How Open/Free content and Open/Free software communities can help each other
How Open/Free content and Open/Free software communities can help each other.
Introduction
editThere are many communities each doing their own thing and doing it quite well, that could benefit a lot of cooperation. Many projects are not outward. Wiktionary, the dictionary is such a project. Wiktionary is a “one to many” dictionary; it aims to have all words in all languages with one language as its base. There are many such projects in several languages. All these projects have their communities and they do not benefit from each other’s work. Mistakes corrected in one project may still exist in another.
Ultimate Wiktionary
editTo alleviate this lack of cooperation, we are working on a project called “Ultimate Wiktionary”, this project is even more ambitious than the Wiktionary project because it will be an “any to any” dictionary; it aims to have all words in all languages and make it accessible with a user interface in all languages. The basis for this new project will be a genuine database.
The idea of Ultimate Wiktionary came into being out of the cooperation between two wiktionaries, the Italian and the Dutch. Sabine Cretella, a professional translator was really enthusiastic about opening the content for other purposes. TBX and LISA was one of her suggestions, GerardM came up Open Office and the Wiktionary mailing list mentioned .dict or RFC 2229. Thinking outside of our box proved quite interesting it expanded the implications of what we may be doing quite a bit.
We indicated over time several organizations and communities that we should cooperate with, they are:
- Sun Microsystems because of their Open Office org
- OmegaT, the best Free CAT tool around, and others (omega t+, ?)
- LISA because of TBX, TMX, and their expertise on localizations
- Lucene because of the Open Source language technology it incorporates.
This list does not exclude any organizations, because the secret of our success is the community.

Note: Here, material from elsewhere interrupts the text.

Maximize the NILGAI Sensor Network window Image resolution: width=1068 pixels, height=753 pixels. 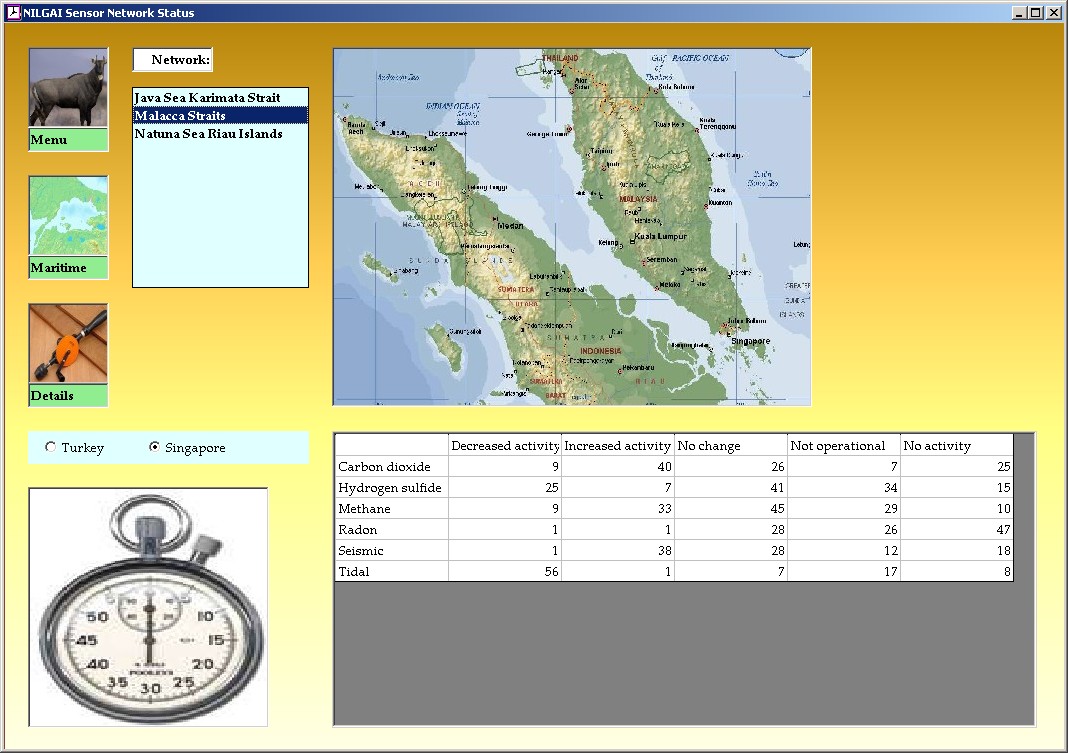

With the cooperation of more people and organizations we will be even more successful.
OpenOffice.org
editFor many users of computers, the most important tools are the “office” tools; word processor, spreadsheet, presentation tool, and ,in addition, databases. The great thing about OOo is that those who developing it are really active in the localization of its component tools. This localization enables the use of computers in the third world. “Give a man a net and he can eat tomorrow”. A word processor has a spellchecker. A spellchecker needs a list of correctly spelled words. These lists can become a major resource for the Ultimate Wiktionary. The people who collaborate on the localizations and the wordlists could help to enrich the content of the Ultimate Wiktionary.

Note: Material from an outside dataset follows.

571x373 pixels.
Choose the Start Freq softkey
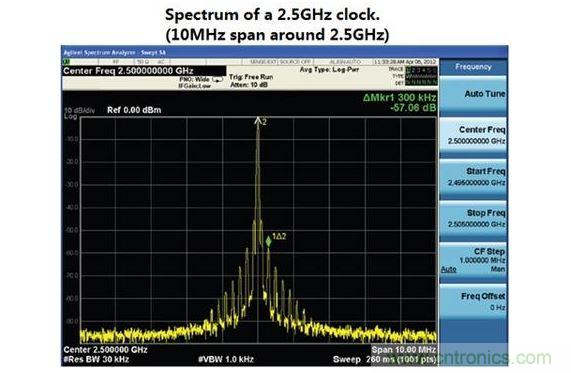[x=473, y=177]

For translators there are specialized tools to translate. OmegaT is software published under the GPL and like OOo it is platform independent. It can and does compete with proprietary tools; its ability to translate websites makes it very useful. One feature that needs improvement is the ability to build glossaries from within OmegaT itself. At this stage glossaries are tab delimited text files (for further info please see the OmegaT User Manual). Suppose that OmegaT could use the contents of the Ultimate Wiktionary, its content in return would quickly grow as more words are translated. A feedback mechanism for words with translations would be to the mutual benefit of Ultimate Wiktionary and OmegaT. The current (03 January 2006) version 1.6RC5 a very stable release candidate.
omega t+ is a translation tools suite. It includes omegat, a fork of OmegaT originally aimed at providing provides improved functionality and more cross-platform packages for installation for comparable versions. However, omegat has not been updated since it was forked, whereas the original OmegaT has been continuously improved. Amongst the other programs available is bitext2tmx, a program for manually aligning and converting old translations into TMX for use in translation memory capable applications. More applications are planned for addition to the suite.

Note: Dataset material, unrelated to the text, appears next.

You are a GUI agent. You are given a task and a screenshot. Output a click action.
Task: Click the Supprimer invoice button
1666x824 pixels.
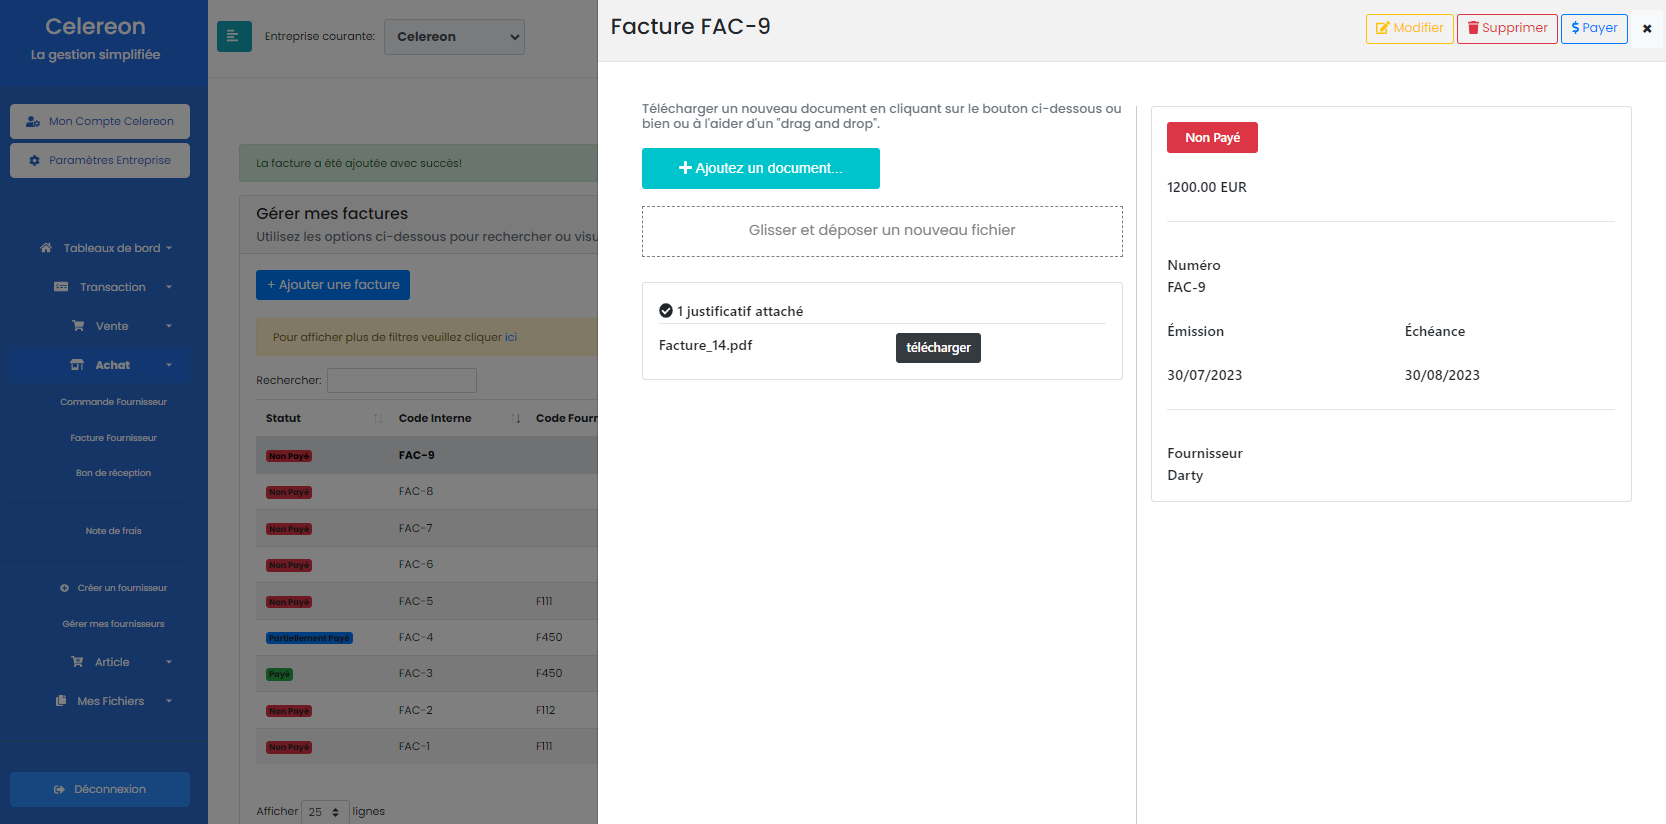[x=1506, y=28]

The “Localization Industry Standards Association” or LISA is the organisation that publishes TBX, TMX, and a few other standards. TBX or “TermBase eXchange” is an open standard for the exchange of terminological data. TMX (Translation Memory eXchange) is the standard for the exchange of translation data. When Ultimate Wiktionary is able to talk the standard open formats, translators in free and open software like OmegaT can use it. Having both open standards, open software and open content ensures that there is little that can stop the fulfillment of open communications.
Lucene
editThe community that is behind the Lucene search engine has produced a significant amount of language related technology that could lend functionality to translation software or Ultimate Wiktionary. An Ultimate Wiktionary that rapidly increases in size will be of increasing academic interest because research is hampered by the availability of free content wordlists of sufficient size.